Она бежит по непрочному мостику и останавливается. Ждет. Не слышит треск гнили. И срывается, услышав.
Слышишь? Слышишь теперь асфальт под тобой и воздух, который ты на секунду могла удержать в руках? Ну, как, Ларина? Помогает? Помогает все то, что ты делаешь? Потому что ему похуй, что ты делала до него.
Ларина до последнего надеется, что есть еще одна Ларина. Но если повернуть голову налево и направо, можно заметить взгляды только на своей испуганной роже. Еще раз до последнего надеется, что его просьба сама собой рассосется. Его мысли быстро перебиваются, так может, и сейчас? Одна собьет другую, и он заговорит на другую тему или просто пожалеет. Он же знает, знает! Знает, кто новенький в группе! Знает, какой она непрофессиональный певец, и все равно заставляет.
Не выделяет. А нахер надо?
Он даже не просит по второму кругу, а смотрит. Лениво, равнодушно, разочарованно. На приоткрывшихся губах – ее осознание. Этой гимназии, хора, особенно хора и его концепции.
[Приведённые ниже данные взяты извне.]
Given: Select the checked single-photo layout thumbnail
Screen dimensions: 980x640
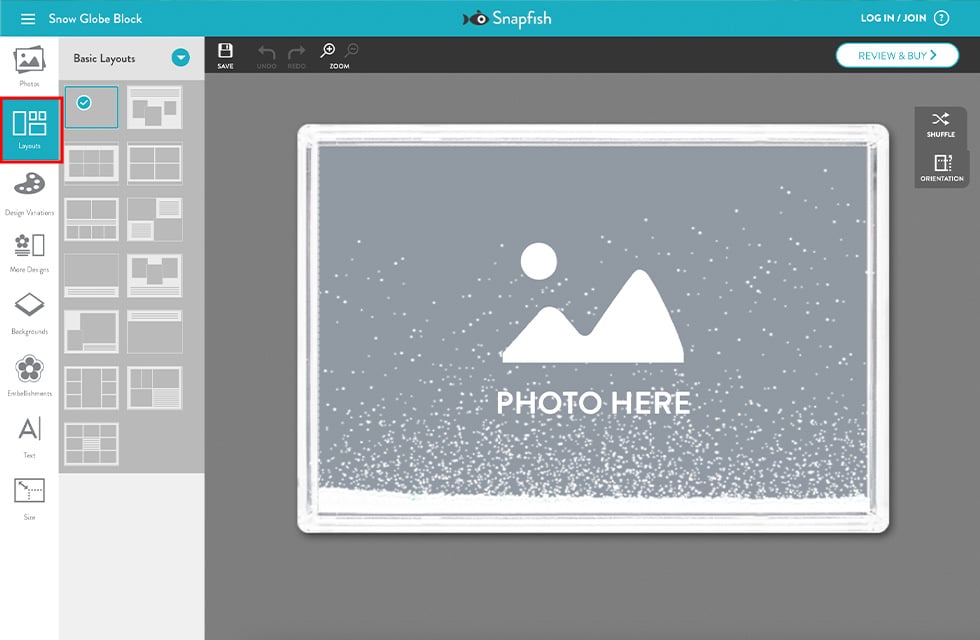Looking at the screenshot, I should (91, 107).
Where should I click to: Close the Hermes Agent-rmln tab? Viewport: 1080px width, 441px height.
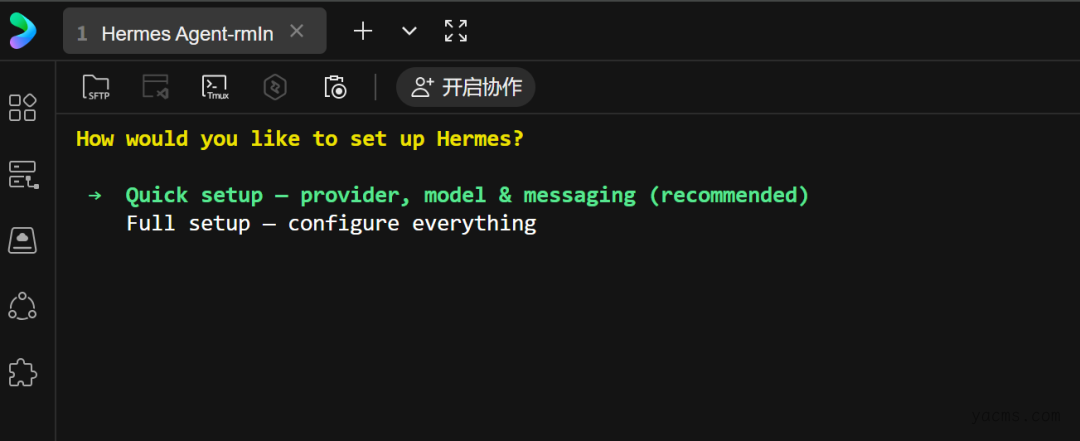(296, 31)
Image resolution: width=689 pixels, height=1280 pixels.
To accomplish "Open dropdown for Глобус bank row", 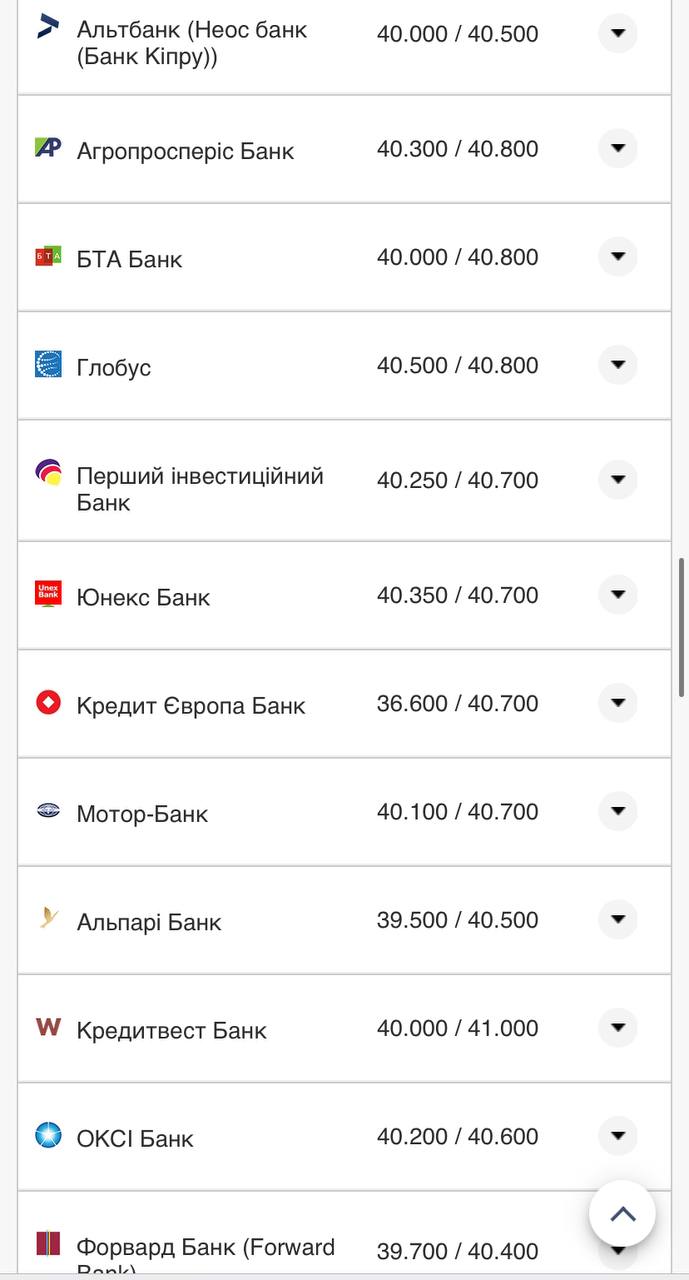I will click(617, 365).
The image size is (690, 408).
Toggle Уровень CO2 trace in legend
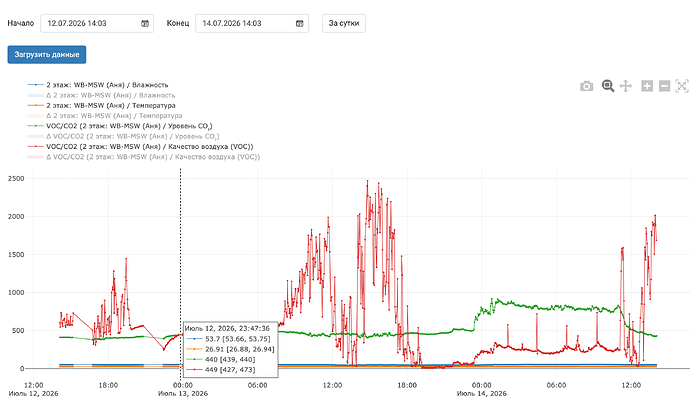point(120,126)
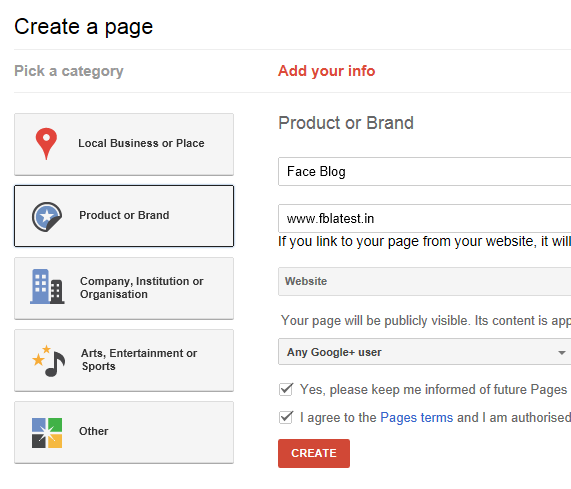Screen dimensions: 571x489
Task: Choose Company, Institution or Organisation category
Action: click(x=124, y=288)
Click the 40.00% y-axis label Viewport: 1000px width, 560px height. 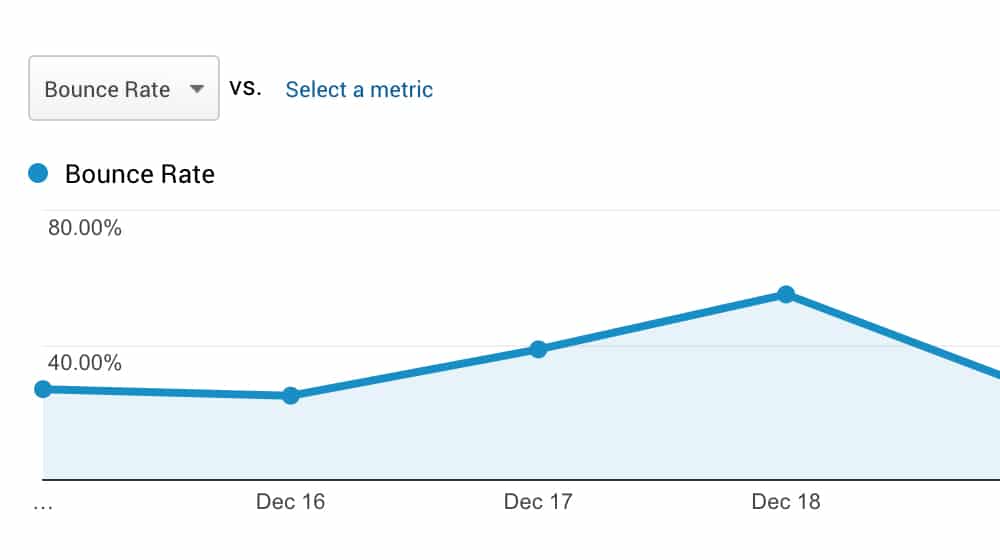pyautogui.click(x=85, y=363)
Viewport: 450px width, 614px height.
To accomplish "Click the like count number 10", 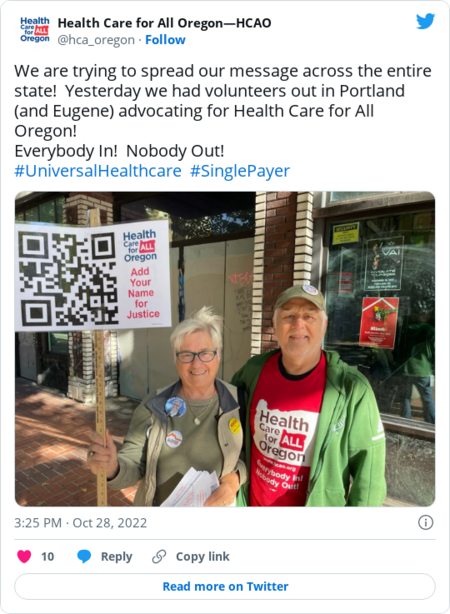I will click(x=47, y=556).
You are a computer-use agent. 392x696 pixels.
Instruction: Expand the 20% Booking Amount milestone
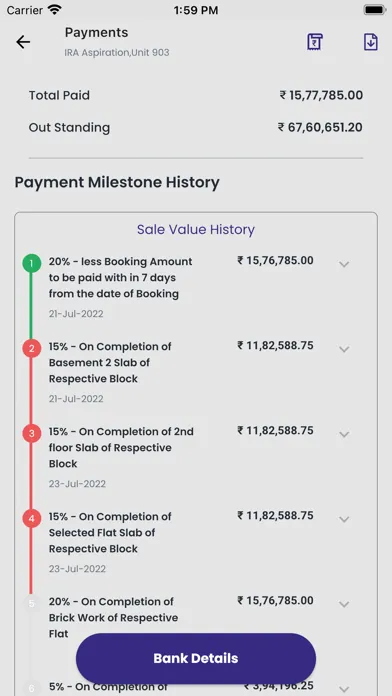[344, 265]
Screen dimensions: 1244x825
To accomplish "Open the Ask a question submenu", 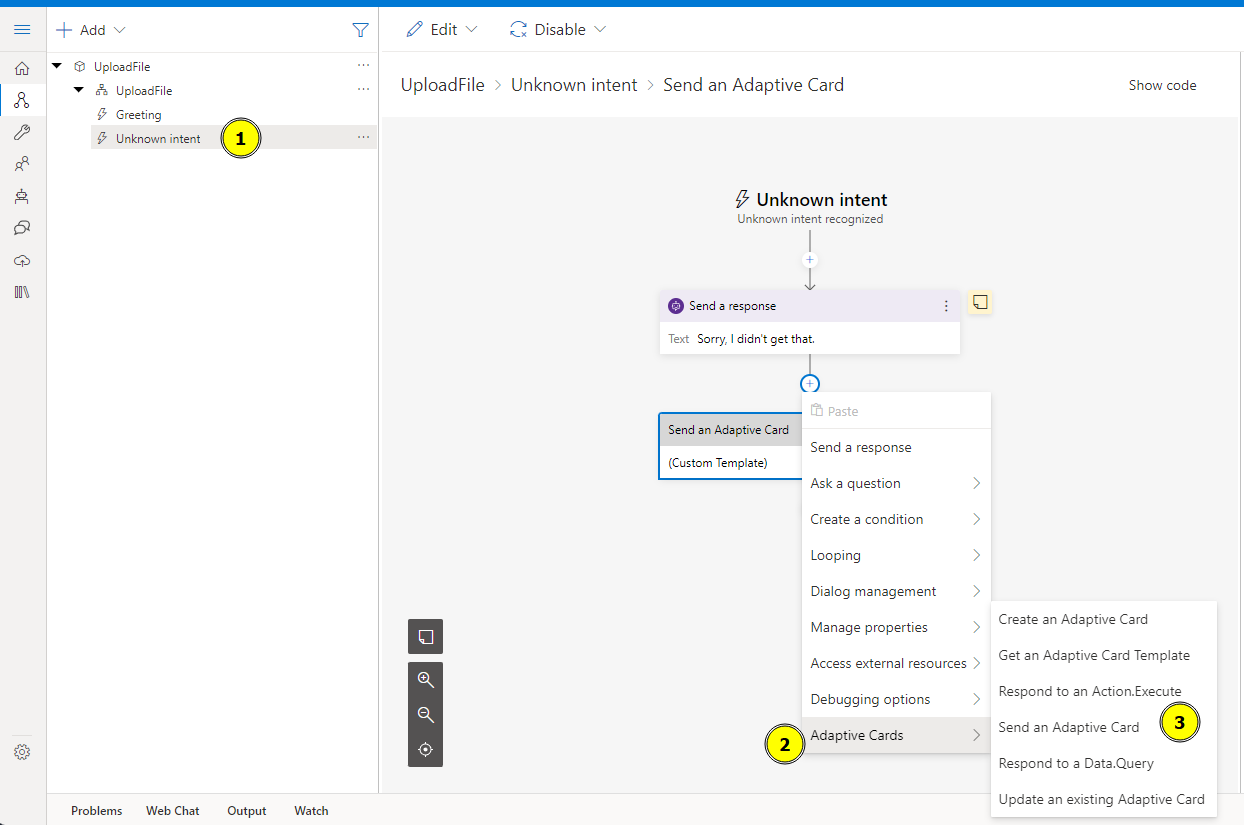I will tap(855, 483).
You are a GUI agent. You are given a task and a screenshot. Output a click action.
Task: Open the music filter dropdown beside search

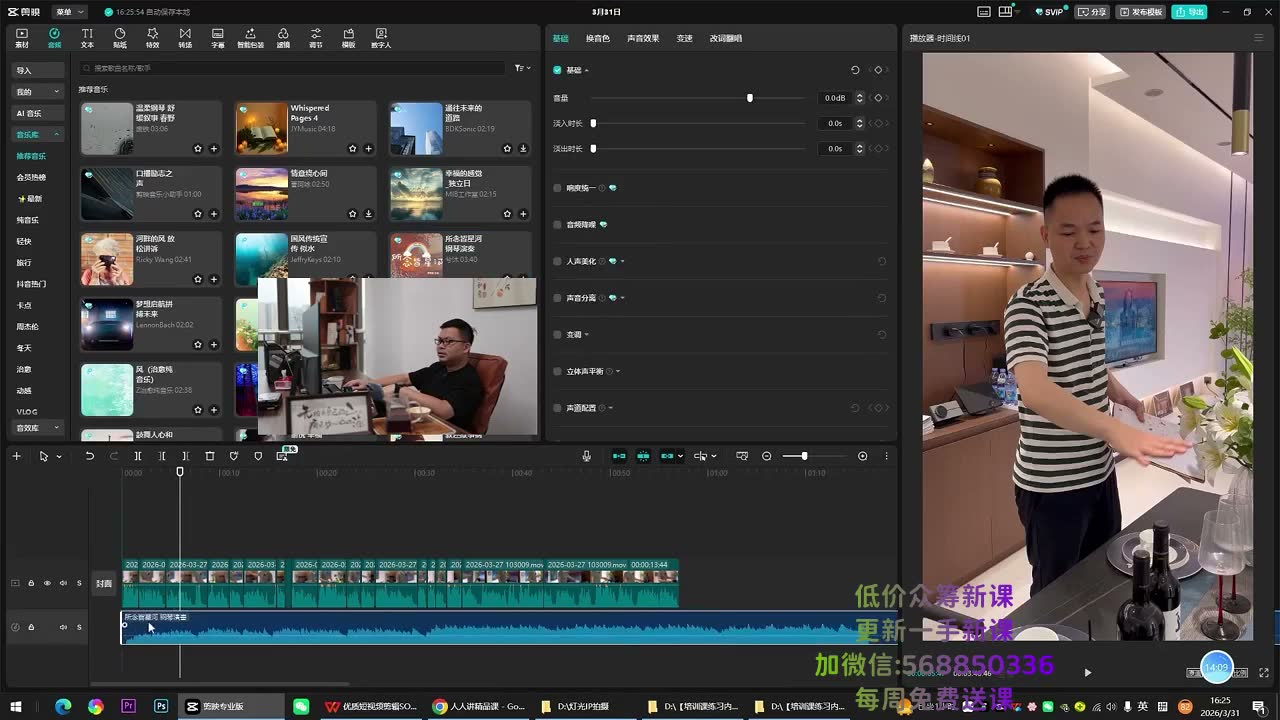(522, 68)
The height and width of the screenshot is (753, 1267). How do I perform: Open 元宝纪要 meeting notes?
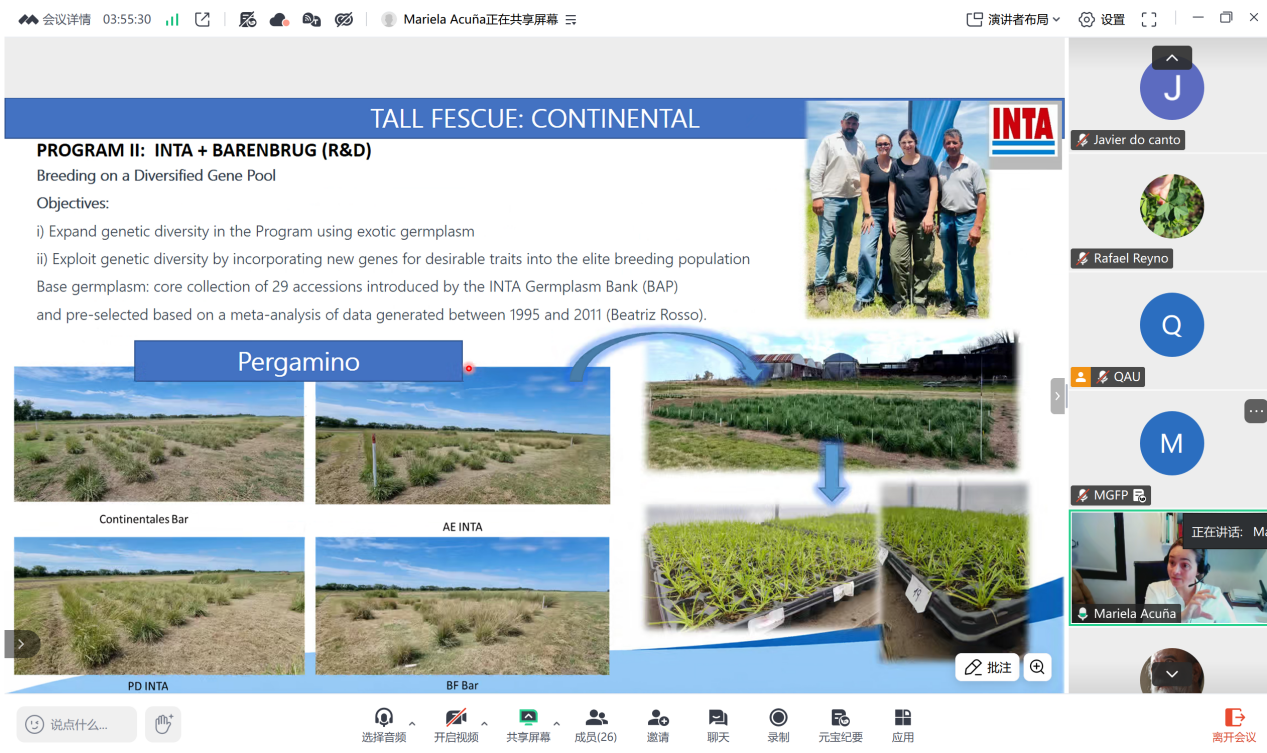point(841,725)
Можно ли разрушенный дом считать началом нового? Можно ли надышаться пылью, не закашлять, а подумать легким – откуда она? А можно ли посреди книги изменить направление и извиниться за написанное? Можно оставить пустую страницу. Это честно. Ларина поняла, что не особенная. Она не одна сгорает. Не одна боится своих голосовых связок и присутствия других, более крутых голосов. Выпендривался ты или нет – все такие же чмошники, как и ты. Всем страшно петь, когда он попросит.
In Flanders Fields закрывает глаза, чтобы отгородиться от людей вокруг. Допустить возможность, что в котле варилась она в одиночестве.
Как звучит ее голос? Никто не знает, кроме него. Сколько людей, столько и мнений, если только неподалеку нет Травкина. Тогда только одно.
Последнюю букву вытягивает. Она помнит все, что он говорил. Она скорее сдохнет, чем не запомнит и ошибется, станет как все, превратится в его очередную половую тряпку, превратится в просто человека из хорового кружка, от которого Травкину ни горячо, ни холодно. Нет. Ларина двинулась мозгами, пока пыталась понять, чего хочет.
Он молчит после того, как она закончила. Открыла глаза и посмотрела вниз, не на него.
– Ками. Давай ты, – обратился он уже тише к Камилле, и Алена не боится моментально найти ее затылок и уставиться. Для чего-то. Сглатывает. Она открывает рот быстрее двух предыдущих.
Голос? Объективно? Самый обычный. Умеет петь, но обычно. Да, Ларина откопала в себе наглости зарекомендовать себя вокальным критиком. Да, ни капли не объективно.
Она пропела те же строчки и упустила последнюю букву. Бог знает, но, может, Алена упустила ее тоже. Она все равно не слышала себя. Пела и слушала, как кровь в ушах шумит. Но она пыталась! Это то, за что Алена хотела медальку. То, за что Травкин ей ее точно не даст.
Он обрывает ее пение повышенным тоном.
– Плохо. Я же говорил сто раз про последнюю букву. Куда вы ее проглатываете? Ну, куда? – разнесло его на все стороны и на все голоса. Он постарался выжечь душу каждому, вместе с разведенными руками и повисшими ладонями. Он давал знать: его руки тоже разочарованы. Взгляд натыкается на Алену и чуть-чуть притупляется, расслабляется, – Ларину это не касается, – чуть спокойнее, чуть молчания. Пауза. – Но остальные. Прошу вас, – вернулся на землю и продолжил грубо и высоко, но это было неважно.
Камилла перестала слушать его классический монолог и уставилась вперед. Алена тоже смотрела вперед. Они там встретятся, впереди. Они ненавидели друг друга не здесь, а за пределами стен. Хотя бы в невесомости. И Алена чувствовала, как воздух дрожит. Дыхание Крыловой создавало помехи в общественном кислороде. Где-то там, далеко, в тридевятом королевстве, Крылова забивала Ларину учебником, как гвоздь в стену.